Copy each line of the data below exactly, leaving out pictures.

[Saved data entries]
____________________

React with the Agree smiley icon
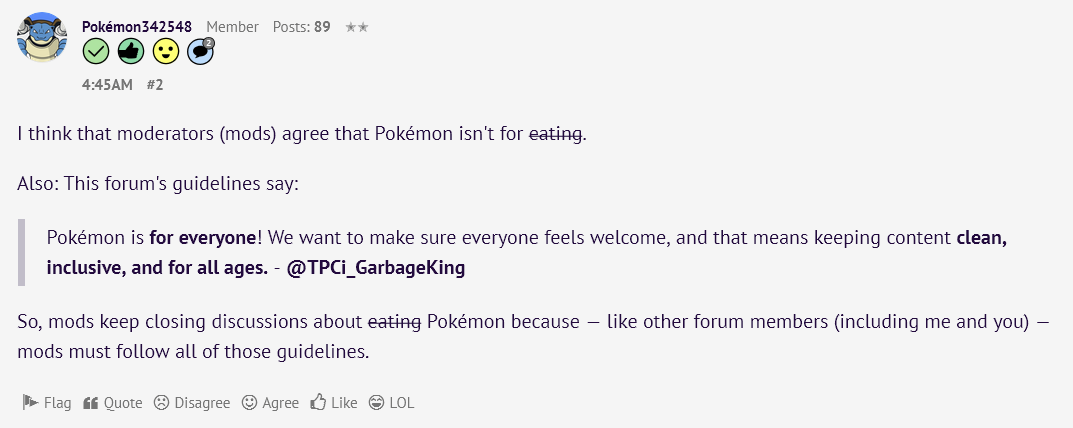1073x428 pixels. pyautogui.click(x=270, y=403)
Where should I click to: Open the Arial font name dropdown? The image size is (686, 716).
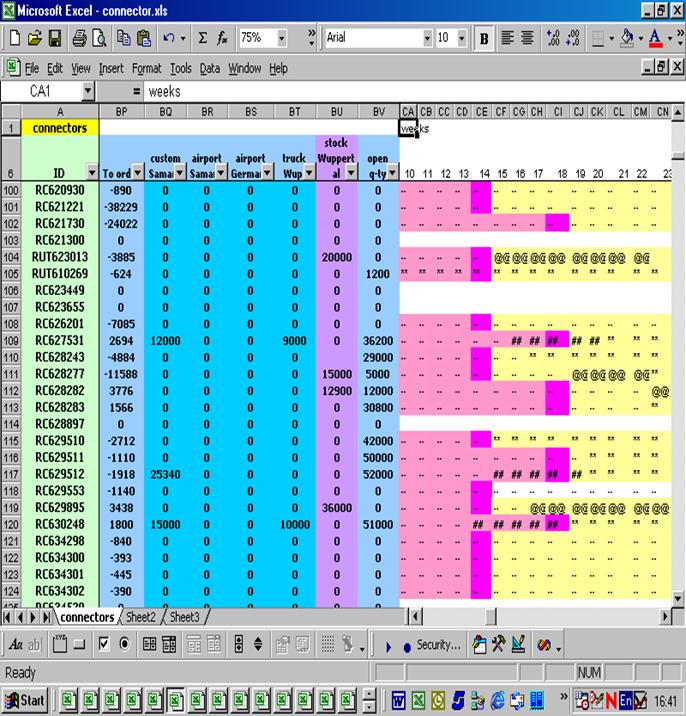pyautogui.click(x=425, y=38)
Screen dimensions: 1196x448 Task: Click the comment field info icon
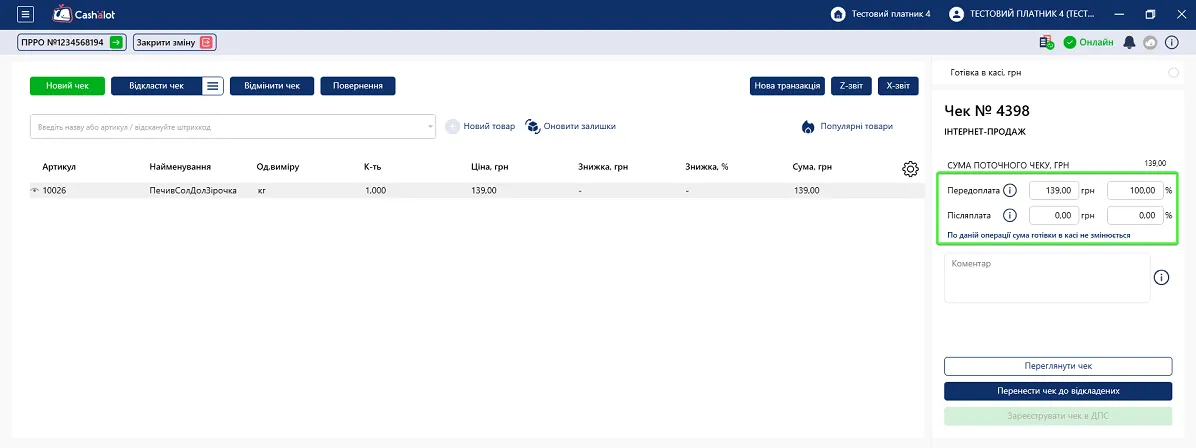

____________________

### Answer to this exercise
React with the Agree smiley icon
1073x428 pixels. pyautogui.click(x=270, y=403)
Where should I click to: Open the Arial font name dropdown? The image size is (686, 716).
pyautogui.click(x=425, y=38)
Screen dimensions: 1196x448 Task: Click the comment field info icon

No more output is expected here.